Records shown: Begin

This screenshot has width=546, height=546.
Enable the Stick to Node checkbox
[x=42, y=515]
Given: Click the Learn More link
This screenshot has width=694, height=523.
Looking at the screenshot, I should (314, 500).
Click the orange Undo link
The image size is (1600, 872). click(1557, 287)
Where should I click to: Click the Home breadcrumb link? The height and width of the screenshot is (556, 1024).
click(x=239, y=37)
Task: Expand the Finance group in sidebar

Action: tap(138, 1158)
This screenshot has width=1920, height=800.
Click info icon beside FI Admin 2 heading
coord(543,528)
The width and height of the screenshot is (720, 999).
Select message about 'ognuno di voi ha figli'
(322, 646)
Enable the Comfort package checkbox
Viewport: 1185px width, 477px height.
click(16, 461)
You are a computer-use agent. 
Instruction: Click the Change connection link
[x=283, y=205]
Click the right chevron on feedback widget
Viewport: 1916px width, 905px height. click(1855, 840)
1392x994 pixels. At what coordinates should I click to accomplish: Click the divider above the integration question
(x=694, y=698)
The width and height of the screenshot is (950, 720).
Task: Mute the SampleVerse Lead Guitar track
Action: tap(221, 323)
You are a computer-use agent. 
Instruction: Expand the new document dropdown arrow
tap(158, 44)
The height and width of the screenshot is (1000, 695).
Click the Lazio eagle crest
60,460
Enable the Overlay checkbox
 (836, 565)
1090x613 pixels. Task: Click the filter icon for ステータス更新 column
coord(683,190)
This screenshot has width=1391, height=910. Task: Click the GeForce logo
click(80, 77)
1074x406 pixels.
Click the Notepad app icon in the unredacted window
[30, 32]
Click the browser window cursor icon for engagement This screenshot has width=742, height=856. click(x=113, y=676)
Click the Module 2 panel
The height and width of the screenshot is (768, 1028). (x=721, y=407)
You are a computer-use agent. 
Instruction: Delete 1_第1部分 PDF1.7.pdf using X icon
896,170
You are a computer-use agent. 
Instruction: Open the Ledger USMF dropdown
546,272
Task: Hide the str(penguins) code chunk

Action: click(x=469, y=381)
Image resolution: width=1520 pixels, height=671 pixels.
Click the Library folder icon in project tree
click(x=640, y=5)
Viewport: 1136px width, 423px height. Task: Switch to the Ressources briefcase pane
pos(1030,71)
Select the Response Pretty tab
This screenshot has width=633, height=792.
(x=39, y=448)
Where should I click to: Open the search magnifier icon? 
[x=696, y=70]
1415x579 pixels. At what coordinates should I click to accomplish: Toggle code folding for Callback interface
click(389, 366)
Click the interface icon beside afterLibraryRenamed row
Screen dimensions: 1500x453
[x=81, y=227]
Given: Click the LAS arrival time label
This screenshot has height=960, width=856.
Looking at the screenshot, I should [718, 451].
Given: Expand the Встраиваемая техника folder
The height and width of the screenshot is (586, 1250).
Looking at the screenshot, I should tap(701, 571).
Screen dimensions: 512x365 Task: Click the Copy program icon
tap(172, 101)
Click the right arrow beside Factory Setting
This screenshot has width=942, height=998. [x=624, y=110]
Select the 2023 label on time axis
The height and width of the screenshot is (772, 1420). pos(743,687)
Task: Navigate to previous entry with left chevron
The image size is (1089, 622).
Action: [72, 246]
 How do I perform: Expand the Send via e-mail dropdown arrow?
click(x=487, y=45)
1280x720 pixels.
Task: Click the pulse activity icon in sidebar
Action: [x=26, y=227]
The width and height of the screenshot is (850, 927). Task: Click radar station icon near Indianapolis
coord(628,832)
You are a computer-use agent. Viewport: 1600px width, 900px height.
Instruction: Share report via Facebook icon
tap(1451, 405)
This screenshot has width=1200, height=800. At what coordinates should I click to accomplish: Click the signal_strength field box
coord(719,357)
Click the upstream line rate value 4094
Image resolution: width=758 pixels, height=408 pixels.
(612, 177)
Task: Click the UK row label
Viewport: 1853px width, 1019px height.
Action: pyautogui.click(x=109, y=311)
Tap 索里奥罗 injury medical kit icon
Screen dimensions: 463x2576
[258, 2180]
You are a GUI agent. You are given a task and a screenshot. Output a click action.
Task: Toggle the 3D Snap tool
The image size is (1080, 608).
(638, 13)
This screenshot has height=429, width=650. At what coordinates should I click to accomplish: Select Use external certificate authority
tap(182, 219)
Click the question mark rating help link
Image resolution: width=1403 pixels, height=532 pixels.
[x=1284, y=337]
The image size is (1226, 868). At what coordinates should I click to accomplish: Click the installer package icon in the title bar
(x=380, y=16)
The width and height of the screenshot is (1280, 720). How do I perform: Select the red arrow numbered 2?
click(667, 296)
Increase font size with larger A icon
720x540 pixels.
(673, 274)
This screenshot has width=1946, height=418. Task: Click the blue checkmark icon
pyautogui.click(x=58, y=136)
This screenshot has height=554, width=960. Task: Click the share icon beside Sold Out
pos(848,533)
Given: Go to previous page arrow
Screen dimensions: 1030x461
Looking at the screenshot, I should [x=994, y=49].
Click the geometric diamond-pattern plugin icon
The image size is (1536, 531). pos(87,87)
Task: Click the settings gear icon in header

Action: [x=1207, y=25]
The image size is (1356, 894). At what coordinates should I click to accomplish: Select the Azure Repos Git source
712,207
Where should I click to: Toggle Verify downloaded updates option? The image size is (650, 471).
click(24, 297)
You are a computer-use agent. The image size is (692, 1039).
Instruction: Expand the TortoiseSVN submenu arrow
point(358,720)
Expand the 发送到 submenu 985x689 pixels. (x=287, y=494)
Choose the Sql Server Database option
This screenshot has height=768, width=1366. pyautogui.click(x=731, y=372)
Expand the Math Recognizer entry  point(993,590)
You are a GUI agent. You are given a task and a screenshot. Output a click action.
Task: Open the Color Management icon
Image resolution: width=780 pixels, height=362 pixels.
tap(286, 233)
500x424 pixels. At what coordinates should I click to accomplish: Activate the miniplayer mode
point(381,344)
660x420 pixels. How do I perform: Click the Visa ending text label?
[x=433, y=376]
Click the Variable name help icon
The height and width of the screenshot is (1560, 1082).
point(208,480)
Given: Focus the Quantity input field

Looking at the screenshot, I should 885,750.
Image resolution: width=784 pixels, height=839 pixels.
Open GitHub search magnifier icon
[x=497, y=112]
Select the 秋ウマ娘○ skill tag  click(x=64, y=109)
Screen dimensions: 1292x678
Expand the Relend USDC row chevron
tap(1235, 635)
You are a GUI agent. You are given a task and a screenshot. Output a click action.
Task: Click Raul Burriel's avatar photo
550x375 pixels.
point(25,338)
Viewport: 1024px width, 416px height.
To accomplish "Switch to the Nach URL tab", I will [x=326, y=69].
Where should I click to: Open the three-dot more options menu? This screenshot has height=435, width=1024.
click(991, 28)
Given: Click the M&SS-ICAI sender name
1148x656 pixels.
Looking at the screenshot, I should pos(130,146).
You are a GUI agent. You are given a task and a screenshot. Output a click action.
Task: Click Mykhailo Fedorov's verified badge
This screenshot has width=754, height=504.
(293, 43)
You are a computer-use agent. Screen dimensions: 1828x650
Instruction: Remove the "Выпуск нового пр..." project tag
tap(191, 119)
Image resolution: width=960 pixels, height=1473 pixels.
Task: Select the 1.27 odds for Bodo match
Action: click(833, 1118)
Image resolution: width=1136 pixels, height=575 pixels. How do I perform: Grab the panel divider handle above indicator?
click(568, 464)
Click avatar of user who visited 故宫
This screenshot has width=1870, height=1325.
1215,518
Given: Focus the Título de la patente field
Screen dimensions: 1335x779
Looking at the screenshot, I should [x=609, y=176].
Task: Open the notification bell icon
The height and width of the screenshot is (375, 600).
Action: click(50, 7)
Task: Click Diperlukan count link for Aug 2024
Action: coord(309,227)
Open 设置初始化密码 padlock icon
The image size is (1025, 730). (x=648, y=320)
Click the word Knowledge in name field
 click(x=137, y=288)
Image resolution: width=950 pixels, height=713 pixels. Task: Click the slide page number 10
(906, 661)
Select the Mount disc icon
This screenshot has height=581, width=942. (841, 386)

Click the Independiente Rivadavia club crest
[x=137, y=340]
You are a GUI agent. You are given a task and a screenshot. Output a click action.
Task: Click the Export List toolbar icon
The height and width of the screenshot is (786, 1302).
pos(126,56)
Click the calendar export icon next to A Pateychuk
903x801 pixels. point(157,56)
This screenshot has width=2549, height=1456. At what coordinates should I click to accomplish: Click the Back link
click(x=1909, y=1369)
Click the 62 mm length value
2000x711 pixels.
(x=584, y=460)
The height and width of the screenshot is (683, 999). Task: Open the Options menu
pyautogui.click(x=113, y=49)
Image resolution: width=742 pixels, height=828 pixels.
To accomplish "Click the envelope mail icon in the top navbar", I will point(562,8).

Records shown: End

▶ _Required work_
Whenever the word "will" occurs in a line above, copy that line.

▶ _Answer space_
To accomplish "Switch to the Nach URL tab", I will [x=326, y=69].
To accomplish "Click the envelope mail icon in the top navbar", I will point(562,8).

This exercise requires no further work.